Author: Cheng, Haiming
Title: Push the limit of acoustic sensing techniques for finer HCI
Advisors: Lou, Wei (COMP)
Degree: Ph.D.
Year: 2024
Subject: Human-computer interaction
Signal processing
Hong Kong Polytechnic University -- Dissertations
Department: Department of Computing
Pages: xv, 156 pages : color illustrations
Language: English
Abstract: With quickly iterative electronic devices and increasing life expectancy, human-computer interaction (HCI) and ubiquitous sensing technologies continue to evolve at a rapid pace. Although a large number of sensing and interaction solutions integrating with various carrier signals have been proposed to support a wide range of emerging applications, some of their usages are confined by dedicated hardware or sensors, complicated deployment, visible conditions, or other prerequisites. Free from the above constraints, acoustic signals, with both finer-grained and long-range sensing abilities, have been widely adopted and stimulated multiple promising applications. As microphones and speakers on diverse devices become increasingly pervasive and available, acoustic sensing has drawn significant attention from both academia and industry.
Despite the advances in acoustic sensing, sensing resolutions of most current works remain bottlenecked by the limited sampling rate and narrow bandwidth, leading to restrictions and inconvenience in applications. To push the resolution limit, thus boosting and inspiring more fine-grained and delicate sensing work to extend HCI approaches, complement missing scenarios, and further benefit people’s lives, in this thesis, we first bridge over the fundamental resolution barrier by improving it to submillimetre level for device-free sensing, stepping on which, we sequentially propose a novel eye blink based HCI method to fill the gap of interaction contexts that existing HCI systems can not cover. Specifically, in the heart lies an original phase difference based approach leveraging the Frequency-Modulated Continuous Wave (FMCW) to derive the reflected time delay, thus precisely inferring absolute distance, catering to interaction needs of tinier perception with lower delay. Our insight behind is the phase difference-based approach provides more views to see received signals in the time domain, based on which will arouse more new challenges, new solutions and new applications for finer sensing and HCI study.

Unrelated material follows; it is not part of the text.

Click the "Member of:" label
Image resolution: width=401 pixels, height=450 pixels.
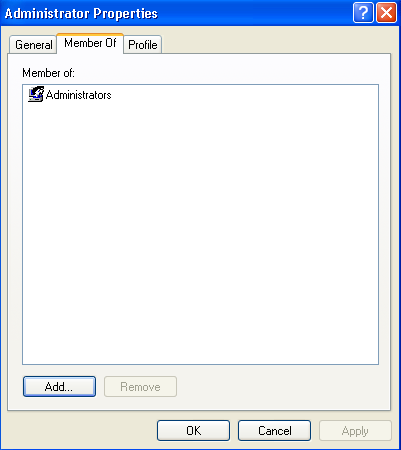click(48, 73)
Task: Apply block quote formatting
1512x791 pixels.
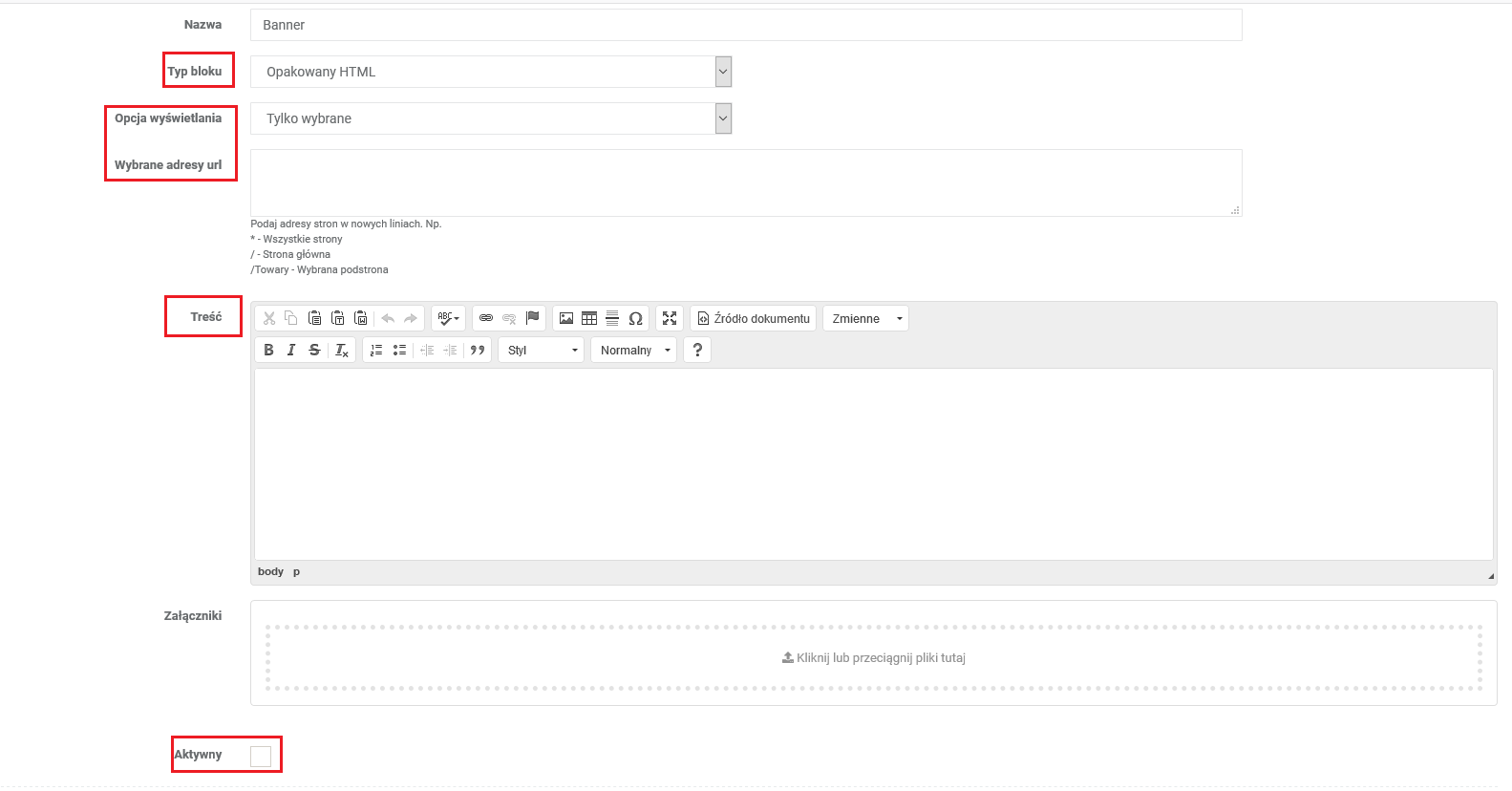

To break through the restricted resolution aroused by sampling rate or bandwidth while directly deriving accurate absolute distance for device-free tracking on commercial mobile devices, in the first work, we propose PD-FMCW, a device-free motion tracking scheme leveraging ultrasonic FMCW signal transmitted by smartphones. Specifically, we use a novel phase subtraction method to effectively derive the time delay of the reflected FMCW signal without time-frequency transform or cross-correlation processes. Recurring to the phase, the distance measurement resolution will no longer be limited by the signal’s bandwidth or sampling rate but evolve to a tiny theoretical resolution related to the speed of object movement and chirp duration instead. Further, we devise a suite of novel denoising methods to effectively remove various interferences and implement a prototype with all procedures realized in the time domain. Results show that PD-FMCW can achieve both higher theoretical and practical accuracies in tracking with the capability of recognizing 2 mm or even tinier micro-movements, which paves the way for more delicate sensing work.
In view of the pushed sensing resolution and improved subtle movement detection ability, combined with the changes the epidemic has made to people’s lives in recent years, in the second work, we provide a novel HCI technique TwinkleTwinkle, leveraging eye blink for interaction to complement scenarios when people have difficulty or inconveniences speaking or using their fingers/hands/arms or wearing masks/glasses/gloves. In specific, TwinkleTwinkle senses and recognizes eye blink patterns in a contact-free and training-free manner leveraging ultrasound signals. It first applies the phase difference-based approach to depicting candidate eye blink motion profiles without removing any noises, followed by modeling intrinsic characteristics of blink motions through adaptive constraints to separate tiny patterns from interferences in conditions where blink habits and involuntary movements vary between individuals. A vote-based approach is proposed to get final patterns designed to map with number combinations either self-defined or based on carriers like ASCII code and Morse code to make interaction seamlessly embedded with normal and well-known language systems. We implement TwinkleTwinkle on smartphones with all methods realized in the time domain and conduct extensive evaluations. Results show that TwinkleTwinkle achieves about 91% accuracy in recognizing 23 blink patterns among different people.
To conclude, this thesis has explored acoustic sensing in both methodology and application to complement and innovate HCI techniques, inspiring and boosting more fine-grained and delicate sensing applications. Furthermore, rather than simply removing noises, it prompts a question as to whether we can employ techniques to alter people’s attitudes towards these noises. We hope the proposed research will continuously contribute to benefiting and facilitating people’s daily life physically and mentally.